→ GOAL 1:
In the passage on the sources for early Islamic history, why do many historians read Ibn Hisham's account of the Battle of Badr as literature rather than history? Answer in one to three sentences.

------ SELECTED TEXT ------

His forebodings were well founded. Over the past forty years, the reliability of what the Muslim historical tradition can tell us about the origins of Islam has indeed come under brutal and escalating attack—to the degree that many historians now doubt that it can tell us anything much of value at all. To be sure, there are still those who will recount the Battle of Badr as though it were an episode as rooted in history as, say, the Battle of Waterloo, carefully analysing Muhammad’s strategy, calculating the size of his forces, and illustrating his tactics with arrows on maps.48 Yet this, to many others, appears a spectacular misreading of the evidence, a confusion of history with something very different: literature. “Clientship and loyalty, plunder and pursuit, challenges and instances of single combat”:49 these were the themes of Ibn Hisham in his account of the Battle of Badr, just as they were similarly the themes that the Greek poet Homer, a millennium and a half earlier, had explored in his great epic of warfare, the Iliad. The one features angels; the other gods. Why, then, should we believe that the account of the Prophet’s first great victory is any more authentic than the legend of the siege of Troy?

Certainly, it can come as a jolt to discover that, with a single exception, we have no extant descriptions of the Battle of Badr that date from before the ninth century AD. We do not even have Ibn Ishaq’s original biography of Muhammad—only revisions and reworkings. As for the material on which Ibn Ishaq himself drew upon for his researches, it has long since vanished. Set against the triumphal hubbub raised by Arab historians in the ninth century, let alone the centuries that followed, the silence is deafening and perplexing. The precise state of play bears spelling out. Over the course of almost two hundred years, the Arabs, a people never noted for their reticence, and whose motivation, we are told, had been an utterly consuming sense of religious certitude, had set themselves to conquering the world—and yet in all that time, they composed not a single record of their victories, not one, that has survived into the present day. How could this possibly have been so, when even on the most barbarous fringes of civilisation, even in Britain, even in the north of England, books of history were being written during this same period, and copied, and lovingly tended? Why, when the savage Northumbrians were capable of preserving the writings of a scholar such as Bede, do we have no Muslim records from the age of Muhammad? Why not a single Arab account of his life, nor of his followers’ conquests, nor of the progress of his religion, from the whole of the near two centuries that followed his death?

------ DATA PROVIDED ------

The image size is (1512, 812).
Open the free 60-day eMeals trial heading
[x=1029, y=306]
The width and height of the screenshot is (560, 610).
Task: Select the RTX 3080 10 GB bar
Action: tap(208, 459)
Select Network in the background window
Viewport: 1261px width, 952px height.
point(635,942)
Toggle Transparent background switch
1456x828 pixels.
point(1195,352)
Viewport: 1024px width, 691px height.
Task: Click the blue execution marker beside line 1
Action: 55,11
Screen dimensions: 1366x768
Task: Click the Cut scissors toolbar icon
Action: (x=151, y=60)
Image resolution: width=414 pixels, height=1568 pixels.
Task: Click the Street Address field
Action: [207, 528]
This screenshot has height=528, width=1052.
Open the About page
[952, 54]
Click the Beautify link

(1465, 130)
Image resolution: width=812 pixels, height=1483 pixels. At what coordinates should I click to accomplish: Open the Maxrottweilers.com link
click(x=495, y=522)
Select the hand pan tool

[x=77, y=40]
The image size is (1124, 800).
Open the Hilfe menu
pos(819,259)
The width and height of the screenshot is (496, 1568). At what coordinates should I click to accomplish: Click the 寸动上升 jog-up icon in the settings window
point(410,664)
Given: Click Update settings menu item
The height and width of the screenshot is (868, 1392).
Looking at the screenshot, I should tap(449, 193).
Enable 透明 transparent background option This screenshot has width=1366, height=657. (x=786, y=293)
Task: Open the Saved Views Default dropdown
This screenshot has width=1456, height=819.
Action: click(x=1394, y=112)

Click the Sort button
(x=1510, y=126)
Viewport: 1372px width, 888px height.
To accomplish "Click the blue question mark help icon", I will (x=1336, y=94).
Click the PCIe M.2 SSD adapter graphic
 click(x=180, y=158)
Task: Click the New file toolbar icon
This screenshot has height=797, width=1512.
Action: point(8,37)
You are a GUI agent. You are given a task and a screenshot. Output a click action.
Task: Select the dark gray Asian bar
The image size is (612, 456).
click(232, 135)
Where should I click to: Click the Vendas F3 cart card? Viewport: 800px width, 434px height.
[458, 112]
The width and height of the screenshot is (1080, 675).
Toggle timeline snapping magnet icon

------

→ GOAL 2:
Collect every line of the entries that contains the string "link", treating case as significant.

→ COMPLETE RESPONSE 1:
They see it as literature because its themes of clientship and loyalty, plunder and pursuit, and challenges and single combat are the same ones Homer explored in the Iliad. The one account features angels and the other features gods. On that basis, the passage asks why the story of Badr should be thought any more authentic than the legend of the siege of Troy.

→ COMPLETE RESPONSE 2:
Click the Beautify link
Image resolution: width=812 pixels, height=1483 pixels. At what coordinates should I click to accomplish: Open the Maxrottweilers.com link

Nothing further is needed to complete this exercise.